ポーラ・オルビスが挑む訪問販売と店舗の融合
2010年12月、国内化粧品業界4位、ポーラ・オルビスホールディングス(HD)が東証1部に上場を果たした。
同社の売り上げの半分以上を占めるのは、訪問販売の高級化粧品ブランドである「ポーラ」。しかし、化粧品の訪問販売市場はここ20年、縮小の一途をたどっている。訪問販売を主力とし、かつて化粧品世界最大手だったエイボンの日本法人エイボン・プロダクツは連続赤字と苦戦し、3月をメドにTOBによる上場廃止が決まった。
ポーラ・オルビスHDは創業事業「ポーラ」だけでなく、通信販売ブランドの「オルビス」を立ち上げるなど多角化に取り組み、どうにか化粧品大手の座を守ってきた。そして今、独自店舗の拡大で、訪問販売市場の閉塞感を打ち破ろうとしている。
利益貢献が始まったポーラ ザ ビューティ
その独自の店舗網が、05年から開始した化粧品店「ポーラ ザ ビューティ」だ。駅前や道路沿いに毎年100店近く出店、10年末には500店に達した。11年12月期は30~40店の出店を見込む。

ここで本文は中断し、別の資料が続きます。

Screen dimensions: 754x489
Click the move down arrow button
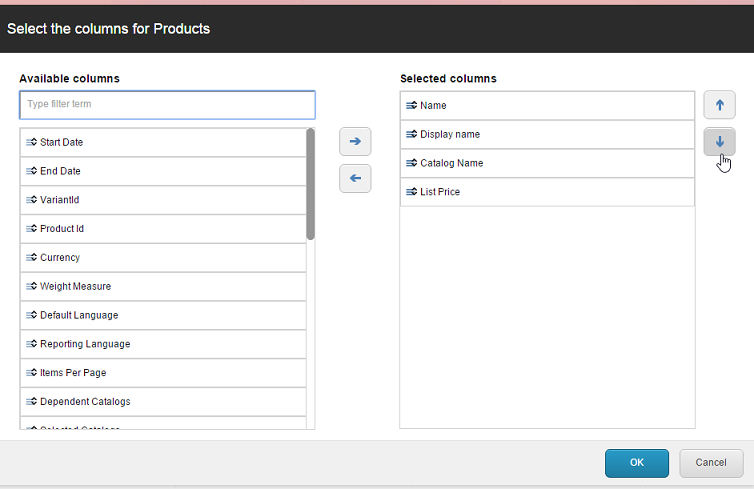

顧客の平均購入単価は2万円と高い。リーマンショックで大手化粧品メーカーが軒並み苦戦した08年度も、既存店は2ケタ増を維持するなど、好調に推移している。
09年度までは初期投資が先行していたが、10年度からは利益貢献が始まった。出店戦略を主導した鈴木郷史ポーラ・オルビスHD社長は、「やっと戦略が芽を出し始めた」と期待を寄せる。長らく減収を続けてきたポーラだが、10年度はやっと、増収に反転できたもようだ。